◆ GIVEN REQUEST 1 ◆
Return each line of the listing that contains the string "Switch".

◆ QUOTED TEXT ◆

Now I have the feeling that the sorting behaviour of Python already does what you want. No need to extend it. In fact, sorting tuples in Python already uses multiple stages in that it sort on the first element first, then on the second element, then on the third, if any, and so on:
>>> sorted([(1, 2, 3), (4, 5, 6), (1, 1, 1), (2, 2, 2), (4, 4, 4), (2, 1, 2), (2, 1, 0)])
[(1, 1, 1), (1, 2, 3), (2, 1, 0), (2, 1, 2), (2, 2, 2), (4, 4, 4), (4, 5, 6)]
So you can leverage this behaviour to implement yours: just have the key argument of sorted
return a tuple of all the keys for each item, and let Python sort those tuples:
def chained_sort(iterable, *keys, reverse=False):
if not keys:
key = None
else:
def key(item):
return tuple(f(item) for f in keys)
return sorted(iterable, key=key, reverse=reverse)
Usage being
>>> import operator
>>> a = [{'one': 'foo', 'two': 42}, {'one': 'bar', 'two': 1337}, {'one': 'baz', 'two': 1664}, {'one': 'foo', 'two': 1492}, {'one': 'bar', 'two': 2}, {'one': 'baz', 'two': 0}]
>>> chained_sort(a, operator.itemgetter('one'), lambda x: x['two'] < 1000)
[{'one': 'bar', 'two': 1337}, {'one': 'bar', 'two': 2}, {'one': 'baz', 'two': 1664}, {'one': 'baz', 'two': 0}, {'one': 'foo', 'two': 1492}, {'one': 'foo', 'two': 42}]
Lastly docstrings should come just after the function declaration, not before. Read PEP257 for indsights.
-
\$\begingroup\$ As far as I'm aware, Python's inbuilt
sorted()
doesn't have lazy evaluation, which means that all key functions are evaluated for each item in the iterable? If I'm wrong about this please correct me. I'll add areverse
parameter, and look into replacing thedeque()

◆ ITEMS ◆
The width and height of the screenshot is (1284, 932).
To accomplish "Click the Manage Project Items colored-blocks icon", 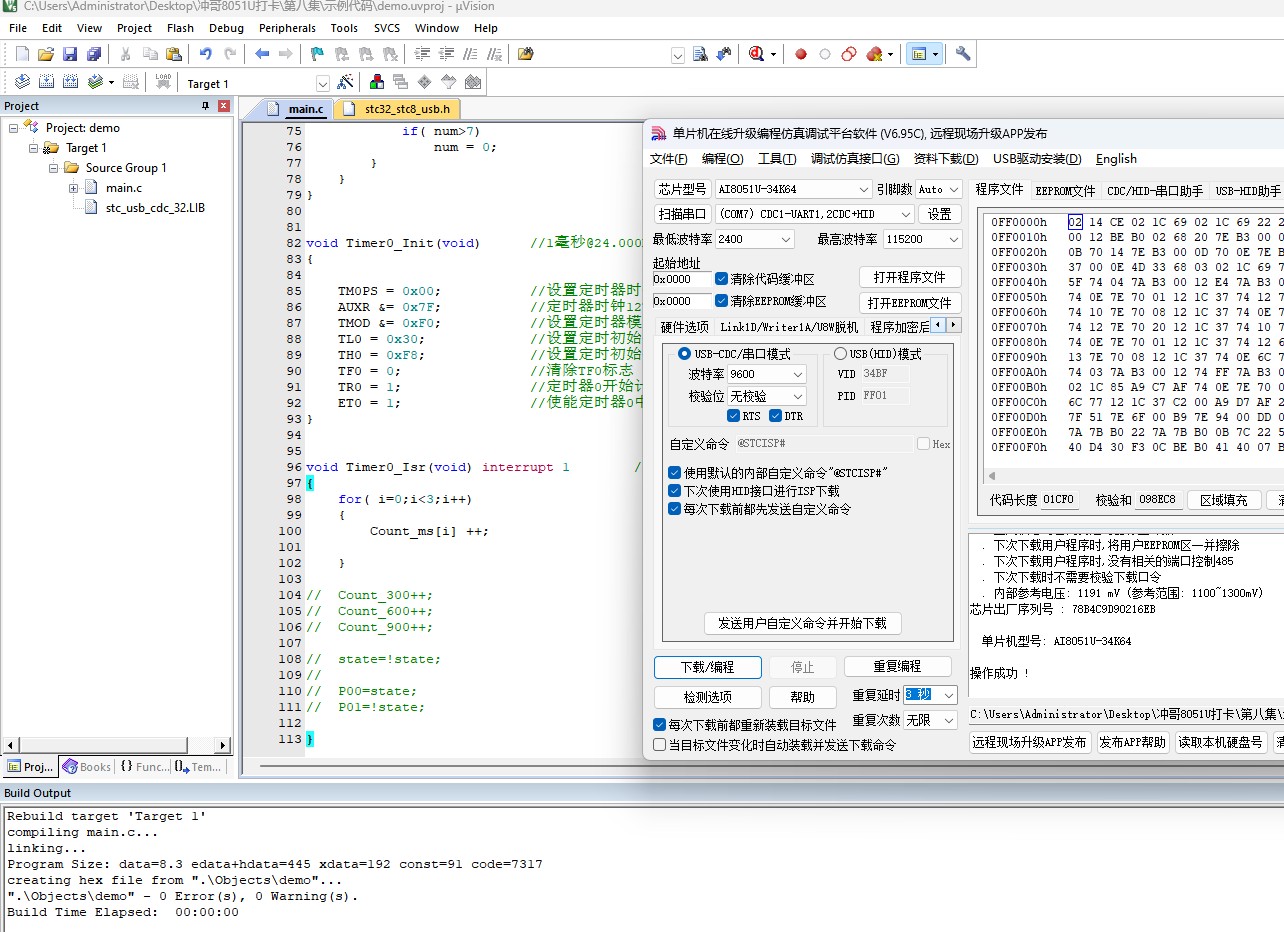I will point(377,83).
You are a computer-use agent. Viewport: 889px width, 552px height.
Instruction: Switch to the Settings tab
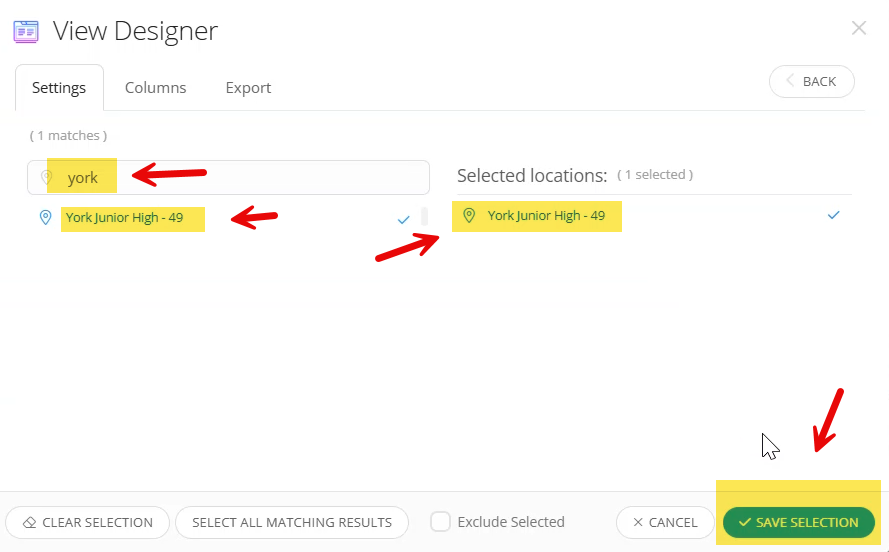point(59,88)
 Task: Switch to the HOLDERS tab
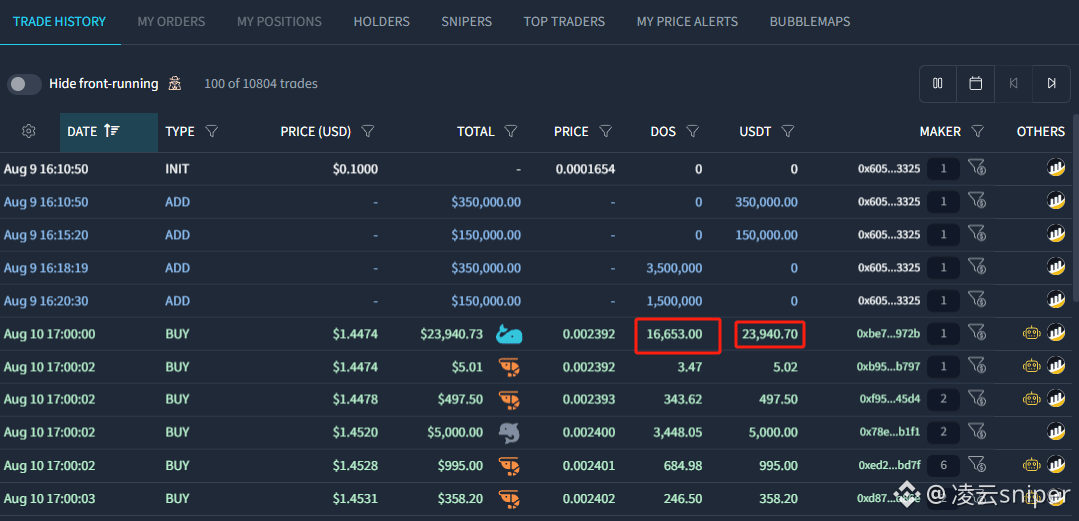tap(381, 22)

◆ GIVEN REQUEST 2 ◆
From the passage on sorting in Python, return the span that begins at the words "return sorted(iterable, key=key, reverse=reverse)" and stops after "into replacing thedeque()".

◆ COMPLETE OUTPUT 1 ◆
Instruction: Switch to the Settings tab
 Task: Switch to the HOLDERS tab

◆ COMPLETE OUTPUT 2 ◆
return sorted(iterable, key=key, reverse=reverse)
Usage being
>>> import operator
>>> a = [{'one': 'foo', 'two': 42}, {'one': 'bar', 'two': 1337}, {'one': 'baz', 'two': 1664}, {'one': 'foo', 'two': 1492}, {'one': 'bar', 'two': 2}, {'one': 'baz', 'two': 0}]
>>> chained_sort(a, operator.itemgetter('one'), lambda x: x['two'] < 1000)
[{'one': 'bar', 'two': 1337}, {'one': 'bar', 'two': 2}, {'one': 'baz', 'two': 1664}, {'one': 'baz', 'two': 0}, {'one': 'foo', 'two': 1492}, {'one': 'foo', 'two': 42}]
Lastly docstrings should come just after the function declaration, not before. Read PEP257 for indsights.
-
\$\begingroup\$ As far as I'm aware, Python's inbuilt
sorted()
doesn't have lazy evaluation, which means that all key functions are evaluated for each item in the iterable? If I'm wrong about this please correct me. I'll add areverse
parameter, and look into replacing thedeque()